Brief →
Here is a set of records. Copy them all exactly.

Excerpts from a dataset
======

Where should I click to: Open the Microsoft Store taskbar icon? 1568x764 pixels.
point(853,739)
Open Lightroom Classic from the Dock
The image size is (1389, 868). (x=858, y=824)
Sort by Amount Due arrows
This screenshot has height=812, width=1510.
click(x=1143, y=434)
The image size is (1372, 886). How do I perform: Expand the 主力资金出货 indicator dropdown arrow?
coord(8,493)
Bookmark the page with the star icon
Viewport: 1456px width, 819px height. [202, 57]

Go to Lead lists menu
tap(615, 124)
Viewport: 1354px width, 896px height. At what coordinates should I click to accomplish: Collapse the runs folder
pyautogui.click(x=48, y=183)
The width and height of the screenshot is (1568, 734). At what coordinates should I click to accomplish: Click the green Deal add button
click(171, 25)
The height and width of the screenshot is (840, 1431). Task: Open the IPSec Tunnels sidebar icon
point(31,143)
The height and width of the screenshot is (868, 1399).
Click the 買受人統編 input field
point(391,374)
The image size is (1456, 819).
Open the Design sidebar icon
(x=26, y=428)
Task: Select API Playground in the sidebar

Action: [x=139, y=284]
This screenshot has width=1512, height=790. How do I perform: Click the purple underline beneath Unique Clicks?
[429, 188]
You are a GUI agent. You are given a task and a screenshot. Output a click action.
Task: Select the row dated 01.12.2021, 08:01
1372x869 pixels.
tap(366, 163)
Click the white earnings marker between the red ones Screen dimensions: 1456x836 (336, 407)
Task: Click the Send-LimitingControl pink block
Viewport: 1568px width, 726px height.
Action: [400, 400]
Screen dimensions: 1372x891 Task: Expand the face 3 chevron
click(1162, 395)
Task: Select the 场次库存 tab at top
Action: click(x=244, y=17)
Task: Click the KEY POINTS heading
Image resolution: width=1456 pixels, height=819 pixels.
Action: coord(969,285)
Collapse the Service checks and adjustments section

======

Finished exercise →
Where should I click to: Open the Microsoft Store taskbar icon? 1568x764 pixels.
point(853,739)
Open Lightroom Classic from the Dock
The image size is (1389, 868). (x=858, y=824)
Sort by Amount Due arrows
This screenshot has height=812, width=1510.
click(x=1143, y=434)
The image size is (1372, 886). How do I perform: Expand the 主力资金出货 indicator dropdown arrow?
coord(8,493)
Bookmark the page with the star icon
Viewport: 1456px width, 819px height. [202, 57]

Go to Lead lists menu
tap(615, 124)
Viewport: 1354px width, 896px height. At what coordinates should I click to accomplish: Collapse the runs folder
pyautogui.click(x=48, y=183)
The width and height of the screenshot is (1568, 734). At what coordinates should I click to accomplish: Click the green Deal add button
click(171, 25)
The height and width of the screenshot is (840, 1431). Task: Open the IPSec Tunnels sidebar icon
point(31,143)
The height and width of the screenshot is (868, 1399).
Click the 買受人統編 input field
point(391,374)
The image size is (1456, 819).
Open the Design sidebar icon
(x=26, y=428)
Task: Select API Playground in the sidebar

Action: [x=139, y=284]
This screenshot has width=1512, height=790. How do I perform: Click the purple underline beneath Unique Clicks?
[429, 188]
You are a GUI agent. You are given a task and a screenshot. Output a click action.
Task: Select the row dated 01.12.2021, 08:01
1372x869 pixels.
tap(366, 163)
Click the white earnings marker between the red ones Screen dimensions: 1456x836 (336, 407)
Task: Click the Send-LimitingControl pink block
Viewport: 1568px width, 726px height.
Action: [400, 400]
Screen dimensions: 1372x891 Task: Expand the face 3 chevron
click(1162, 395)
Task: Select the 场次库存 tab at top
Action: click(x=244, y=17)
Task: Click the KEY POINTS heading
Image resolution: width=1456 pixels, height=819 pixels.
Action: coord(969,285)
Collapse the Service checks and adjustments section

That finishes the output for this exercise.